### Instructions to follow
Only lines holding the word "pixels" are wanted from the records; copy all of them.

### Items from a dataset
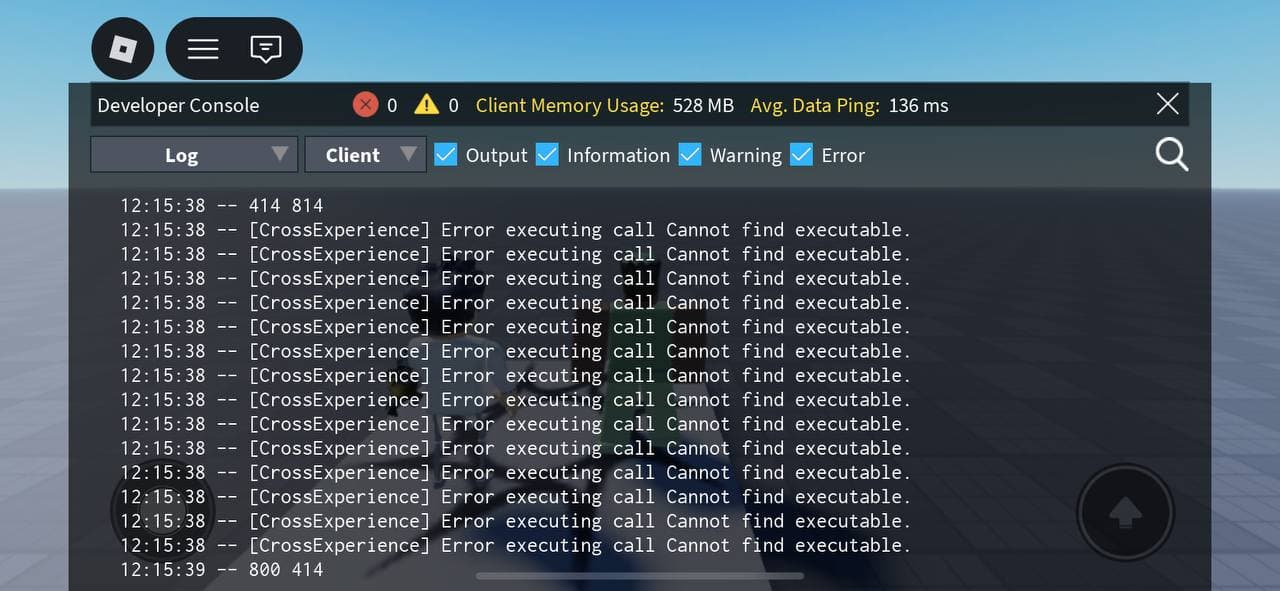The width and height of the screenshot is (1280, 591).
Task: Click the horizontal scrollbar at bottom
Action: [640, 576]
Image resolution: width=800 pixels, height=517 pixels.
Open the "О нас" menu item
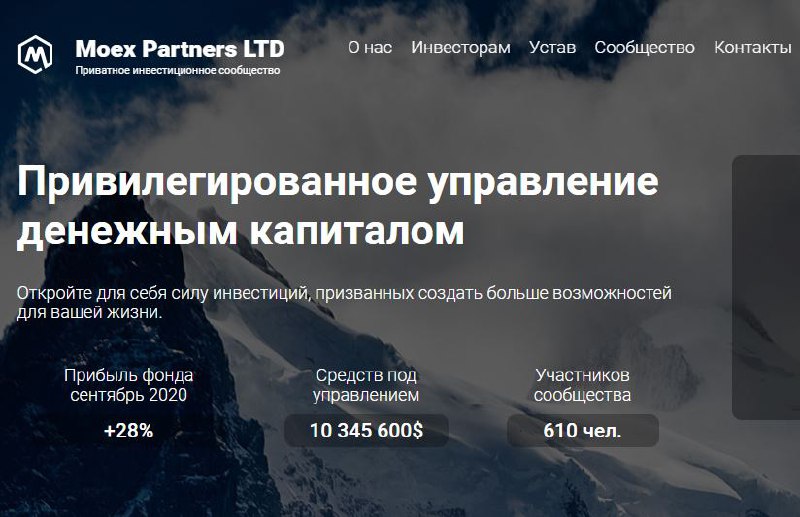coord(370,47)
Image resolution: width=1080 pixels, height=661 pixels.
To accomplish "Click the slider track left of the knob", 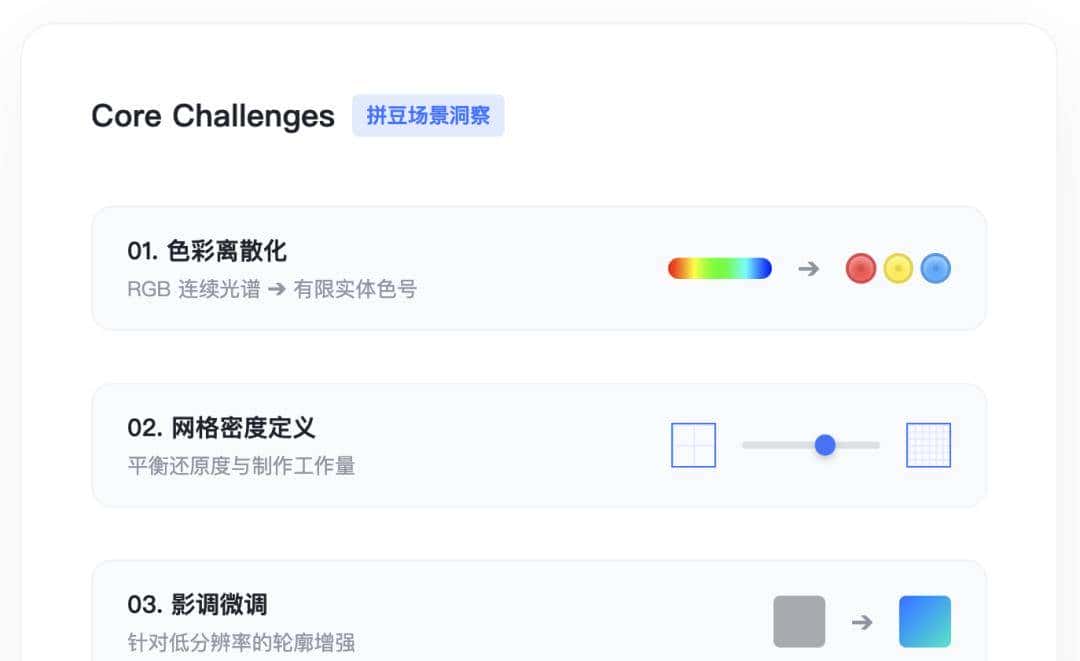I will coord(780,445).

### Solution for this problem
Image resolution: width=800 pixels, height=517 pixels.
Image resolution: width=1080 pixels, height=661 pixels.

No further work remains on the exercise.